Holding onto Happy

Have you ever wondered where happiness comes from?

When I was a child and adults asked me what I wanted to be when I grew up, I wanted to say “Happy“.  To please the questioner, I would verbally respond with whatever career choice seemed most appealing at the moment, but “Happy” was my true secret answer.

The “H” was always capitalized to give the word importance; the bold made the word shout with glee; the italics added a wistful note to the dream.  The word “Happy” played on the movie screen in my mind for a long time.  I saw it as something I could hold in my hand and gleefully wave like a banner.

I was not an unhappy child, although I thought I was.  Poor tortured me.

I had unhappy experiences as a child but none were abusive or tragic.  Any emotional scars they left were of my own doing as I allowed my sensitivity and empathy to etch schoolyard taunts deep into my psyche.

Looking back with the wisdom of age and surprising sanity, I believe I did more emotional damage to myself than any other person I’ve ever encountered could have done to me.

But before wisdom gave me insight into myself, I wanted to be “Happy“.

SOURCE EXCERPT
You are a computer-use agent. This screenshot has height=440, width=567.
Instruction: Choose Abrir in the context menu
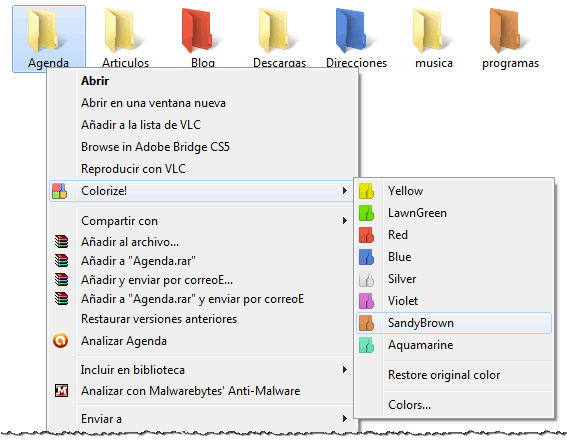95,81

EXERCISE 1
Answer these questions about the essay on happiness:
(a) What did the writer secretly want to say when adults asked what the writer wanted to be?
(b) According to the essay, what did capitalizing the "H" give the word?
(c) What did the writer allow to etch schoolyard taunts deep into the writer's psyche?
EXERCISE 2
Set down the part of the essay on happiness that begins at the words "I was not an" and stops after the words "done to me.".

TASK RESPONSE 1
(a) "Happy"
(b) Importance
(c) The writer's own sensitivity and empathy

TASK RESPONSE 2
I was not an unhappy child, although I thought I was.  Poor tortured me.

I had unhappy experiences as a child but none were abusive or tragic.  Any emotional scars they left were of my own doing as I allowed my sensitivity and empathy to etch schoolyard taunts deep into my psyche.

Looking back with the wisdom of age and surprising sanity, I believe I did more emotional damage to myself than any other person I’ve ever encountered could have done to me.